O Lobinho Bom tentou consolar a mãe: acontecera um imprevisto qualquer, logo o pai chegaria com a comida. Mas a noite caiu e nada do Lobo Pai aparecer. A Loba Mãe caiu em prantos: "Vai ver que os ferozes caçadores da floresta mataram seu pai!". Aí, as duas crianças me interromperam dizendo que os caçadores não eram maus, eram salvadores da pátria.
Continuei. O Lobinho Bom colocou um chapeuzinho amarelo na cabeça e, sem que a mãe soubesse, saiu pela floresta procurando o pai. Perdeu-se nos inúmeros atalhos da mata, somente de manhãzinha encontrou uma casinha muito bonita, com um jardinzinho em frente. Bateu lá, a fim de saber se tinham visto um lobo assim assim. Era o seu pai que não havia voltado para casa.
Uma menina de chapéu vermelho na cabeça começou a rir do lobinho. Depois, chamou uma velha que era sua avó e disse:
- Veja, vovó, esse otário está procurando pelo lobo que ontem matamos e comemos!

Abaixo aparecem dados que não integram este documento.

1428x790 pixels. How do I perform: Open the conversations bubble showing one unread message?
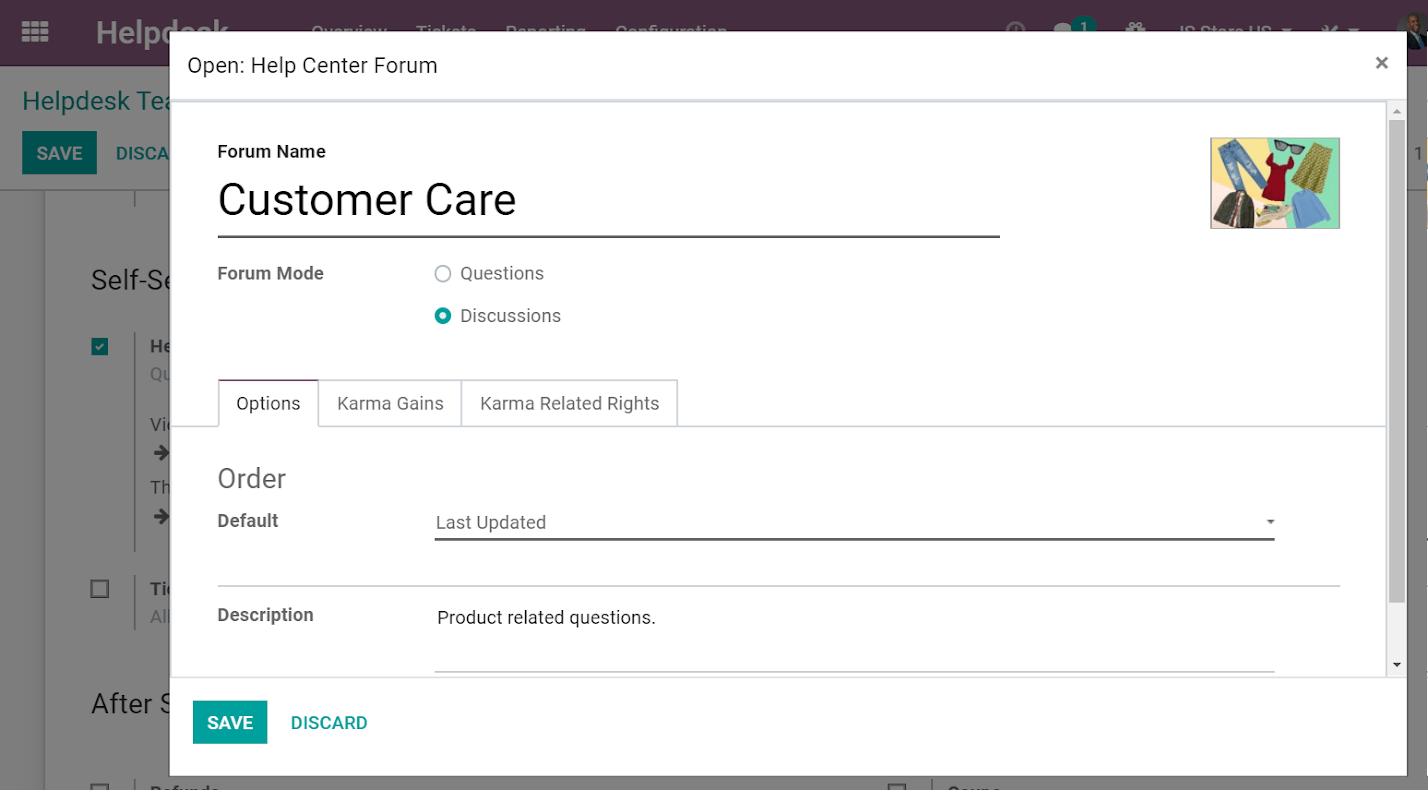(x=1063, y=31)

Lobinho Bom não acreditou no que ouviu. Então, aquela menina tão bonitinha, com um chapéu vermelho na cabeça, seria capaz de tamanha maldade? Ainda por cima, a sua avó, de óculos no meio do nariz, teria a coragem de matar e comer um Lobo Bom, que era arrimo de família?

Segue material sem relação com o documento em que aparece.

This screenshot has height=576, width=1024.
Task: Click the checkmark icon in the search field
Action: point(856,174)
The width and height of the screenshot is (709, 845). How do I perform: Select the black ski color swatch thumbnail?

A velha, pervertida pelo tempo, começou a salivar: "Vamos pegar esse lobinho. Ele é mais tenrinho, o de ontem estava meio duro, não deu bom caldo! Tive que tomar um Alka-seltzer para digerir aquele velho".
Aí, a Menina Má sorriu para o Lobinho bom e o convidou para que ele entrasse em sua casa para ver se podiam fazer alguma coisa para ressuscitar o Lobo Bom. O Lobinho acreditou na menina e entrou na casa, mas não reparou que a menina tinha um laço na mão.
Quando percebeu que ia ser laçado, o Lobinho Bom começou a chorar e pedir clemência. O que seria de sua mãe, que agora ficaria sozinha? A velha já estava no fogão, fazendo a vinha d'alhos para temperar o lobinho. E aí...
E aí, as duas meninas me olharam com seriedade. Uma delas foi grosseira:
- Basta! Não quero mais esta história. Está toda errada! Você não sabe nada.
Pulou da rede. A outra fez o mesmo, em silêncio, um silêncio que me condenava. Voltaram para o quarto dos fundos e me deixaram em paz.
Quer dizer, quem pode ficar em paz sabendo que um Lobinho Bom será imolado e que uma velha degenerada, salivada e cúpida e uma menina de chapeuzinho vermelho, muito fingida e má, já preparam o altar do seu sacrifício?